In an interview by Belinda Monypenny and Jo Case, Tsiolkas says “One of the most fascinating aspects of Australian cultural life over the last 20 years has been the changes in the working-class, both the so-called ‘battlers’ and the ‘wogs’. Are we all middle-class now?…There’s also a patrician class that has got wealthier. Then there’s the great swathe of the middle-class, and finally the under-class which no-one wants to fall into. I think that in part explains the level of uncertainty, frustration and aggression in contemporary Australian culture.” (Thurs 30 October 2008)
Where does this leave me, half way through my doctorate in creative writing? In a window seat on the last train to snobsville, that’s where. I just want to know one thing – can I get a student discount?

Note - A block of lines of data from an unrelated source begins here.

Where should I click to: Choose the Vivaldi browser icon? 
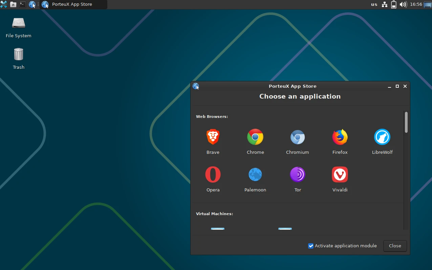pos(340,175)
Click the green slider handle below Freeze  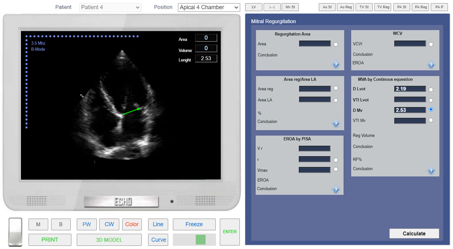point(200,239)
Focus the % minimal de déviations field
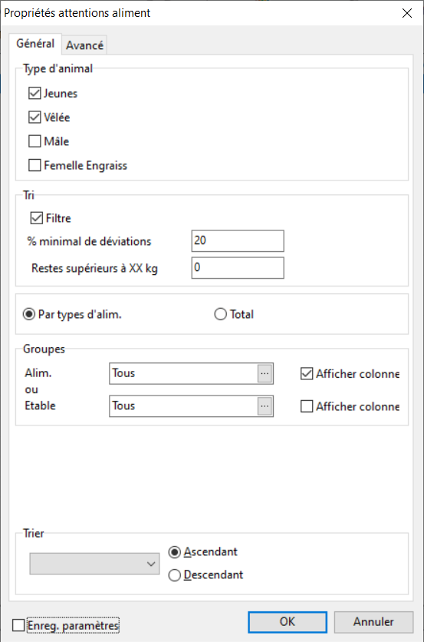 click(x=238, y=241)
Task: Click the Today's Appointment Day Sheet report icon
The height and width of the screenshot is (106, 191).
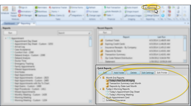Action: [x=107, y=92]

Evelyn Tsitas is a PhD student in Creative Writing at RMIT University. The co-author (with RMIT Public Relations lecturer Caroline van de Pol) of the parenting book Handle With Care, Evelyn has an extensive background in journalism and communications. Evelyn writes crime fiction (she is the winner of a Scarlet Stiletto Crime Writing Award) and Gothic horror; excerpts of many of these short stories can be found on the Clan Destine website.
She also writes about media, popular culture and society in general at On Line Opinion a forum for public social and political debate about current Australian issues and Scoop, the independent New Zealand news site.

5 Comments
That article by Vanstone was infuriating, and then i had to sit through a lecture on Tues by an RMIT academic who spent it saying we were all middle class private-school attending snobs who looked down our noses at the working class. This infuriated me even more. As a student of Global Studies Social Science and Planning, I think any generalisations, especially those designed, like Vanstone’s, to incite hatred towards a certain group of people, just p*sses me off.

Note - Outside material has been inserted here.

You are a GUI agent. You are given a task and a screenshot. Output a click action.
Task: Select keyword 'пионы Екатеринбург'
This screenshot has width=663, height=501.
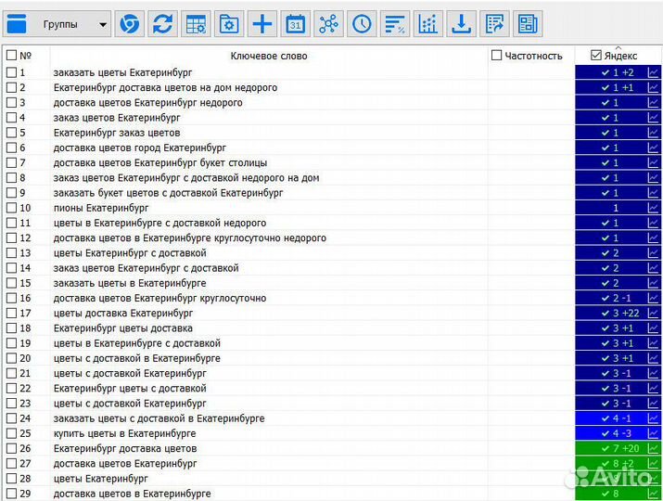[101, 208]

I find that any of this snobbish attitude only occurs from those who initially feel they are better than everyone else anyway and just use it as an escape. I have never really seen a good reason for snobbery despite the fact that many use it, once people realise that Higher Education is designed to help modern society not turn them into foolish pompous idiots the better.
To be honest I didn’t read the full article it was too long and had something to do with money, if you have enough money not to worry about any bills, to me, you are wealthy and should rejoice in your prosperity and get over yourself.
-Cheers,
-Jesse Vaitkus
Great article!
I think Vanstone seems to miss the point with university students completely. We are sacrificing usually three years of our lives to live in poverty and work in crappy hospitality jobs. Maybe she thinks we can all afford to go to uni now but the reality is if you’re not from a city, like many of us are, you have to spend a heap of dough to to the destination to get the education. All this is done in the hope of recieving a higher income and university is bloody expensive!

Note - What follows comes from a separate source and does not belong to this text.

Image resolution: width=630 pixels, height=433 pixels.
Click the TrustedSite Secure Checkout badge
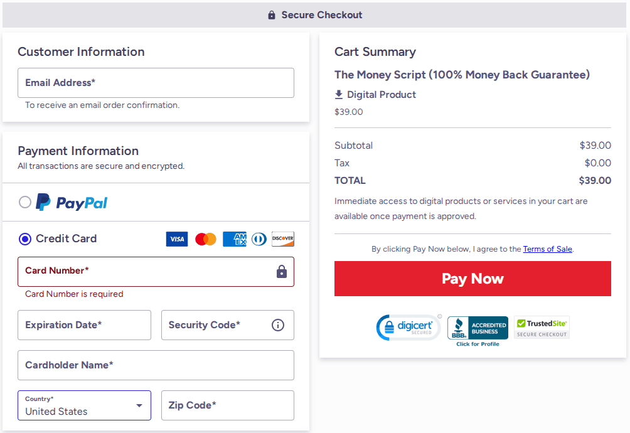[x=542, y=327]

Its not the content of their debating terms that is the worry. That’s just a means to an end. It’s its the ends they’re after that are more worrying. Vanstone (and Howard) and Sarah Palin know who votes for them. Generally it isn’t anyone associated with humanities at a university. (They learn critical thinking in ways that other disciplines do not.) This is why they are vilified. Wait long enough and someone will comment on this blog that universities are a giant left wing conspiracy with all the associated implications that therefore they ought to be marginalized. Creating votes for their side is a really good reason to de-fund universities from their point of view. Have a look at how the poorly educated actually vote.